我想对大图像应用 sobel 过滤器。
我正在使用 OpenMP 进行并行处理以优化计算时间。
在用于并行优化之后,我注意到它需要的时间比预期的要长。这是代码:
#include<iostream>
#include<cmath>
#include<opencv2/imgproc/imgproc.hpp>
#include<opencv2/highgui/highgui.hpp>
using namespace std;
using namespace cv;
// Computes the x component of the gradient vector
// at a given point in a image.
// returns gradient in the x direction
int xGradient(Mat image, int x, int y)
{
return image.at<uchar>(y-1, x-1) +
2*image.at<uchar>(y, x-1) +
image.at<uchar>(y+1, x-1) -
image.at<uchar>(y-1, x+1) -
2*image.at<uchar>(y, x+1) -
image.at<uchar>(y+1, x+1);
}
// Computes the y component of the gradient vector
// at a given point in a image
// returns gradient in the y direction
int yGradient(Mat image, int x, int y)
{
return image.at<uchar>(y-1, x-1) +
2*image.at<uchar>(y-1, x) +
image.at<uchar>(y-1, x+1) -
image.at<uchar>(y+1, x-1) -
2*image.at<uchar>(y+1, x) -
image.at<uchar>(y+1, x+1);
}
int main()
{
const clock_t begin_time = clock();
Mat src, dst;
int gx, gy, sum;
// Load an image
src = imread("/home/cgross/Downloads/pano.jpg", 0);
dst = src.clone();
if( !src.data )
{ return -1; }
#pragma omp parallel for private(gx, gy, sum) shared(dst)

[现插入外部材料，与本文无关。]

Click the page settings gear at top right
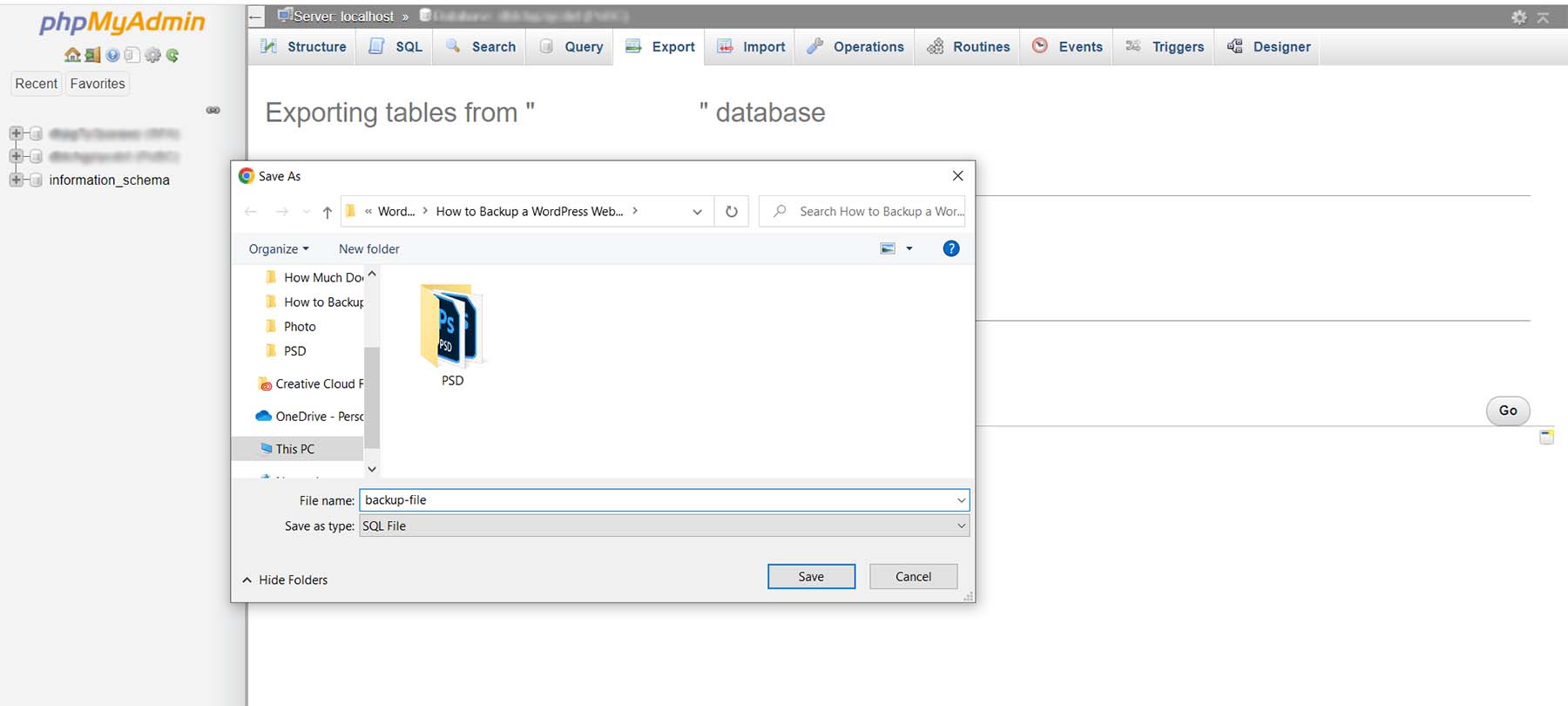This screenshot has height=706, width=1568. [x=1519, y=17]
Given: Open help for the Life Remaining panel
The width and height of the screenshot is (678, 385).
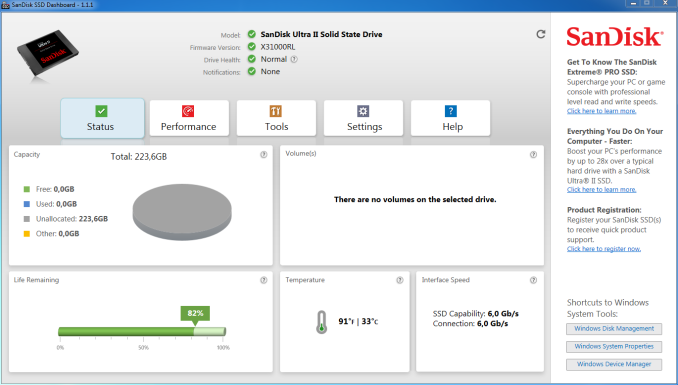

for(int y = 0; y < src.rows; y++)
for(int x = 0; x < src.cols; x++)
dst.at<uchar>(y,x) = 0.0;
#pragma omp parallel for private(gx, gy, sum) shared(dst)

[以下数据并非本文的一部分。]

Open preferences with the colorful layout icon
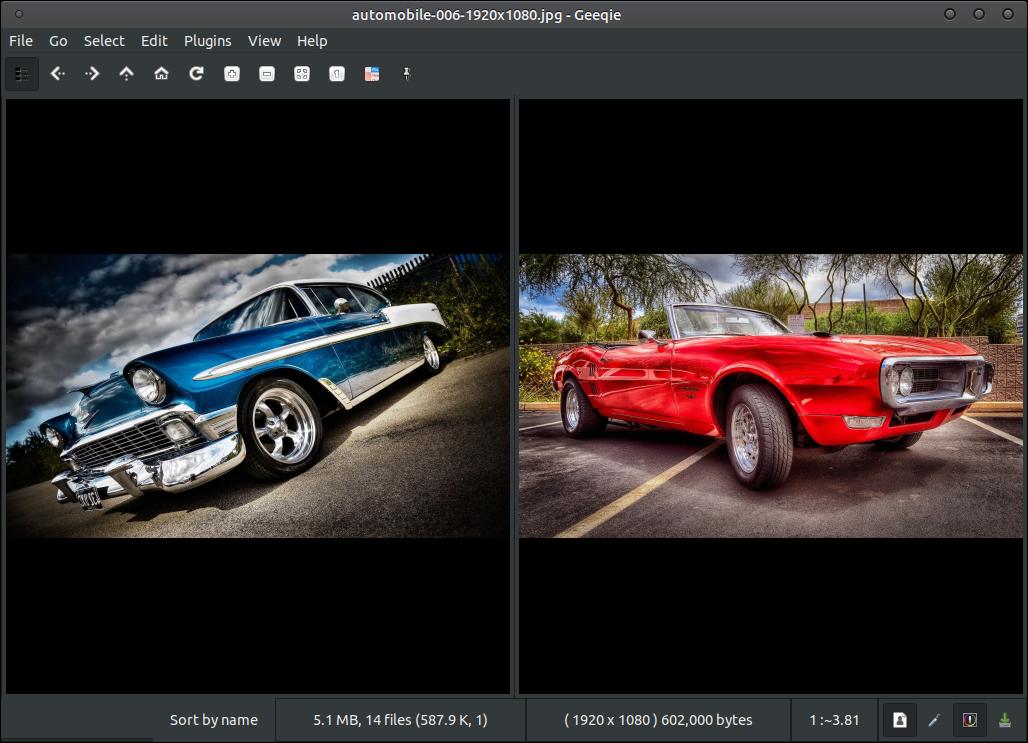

for(int y = 1; y < src.rows - 1; y++){
for(int x = 1; x < src.cols - 1; x++){
gx = xGradient(src, x, y);
gy = yGradient(src, x, y);
sum = abs(gx) + abs(gy);
sum = sum > 255 ? 255:sum;
sum = sum < 0 ? 0 : sum;
dst.at<uchar>(y,x) = sum;
}
}
namedWindow("final", WINDOW_NORMAL);
imshow("final", dst);
namedWindow("initial", WINDOW_NORMAL);
imshow("initial", src);
std::cout << float( clock () - begin_time ) / CLOCKS_PER_SEC<<endl;
waitKey();
return 0;
}
如果我注释掉编译指示(禁用 OpenMP),计算会更快(10 秒),我看不出问题出在哪里。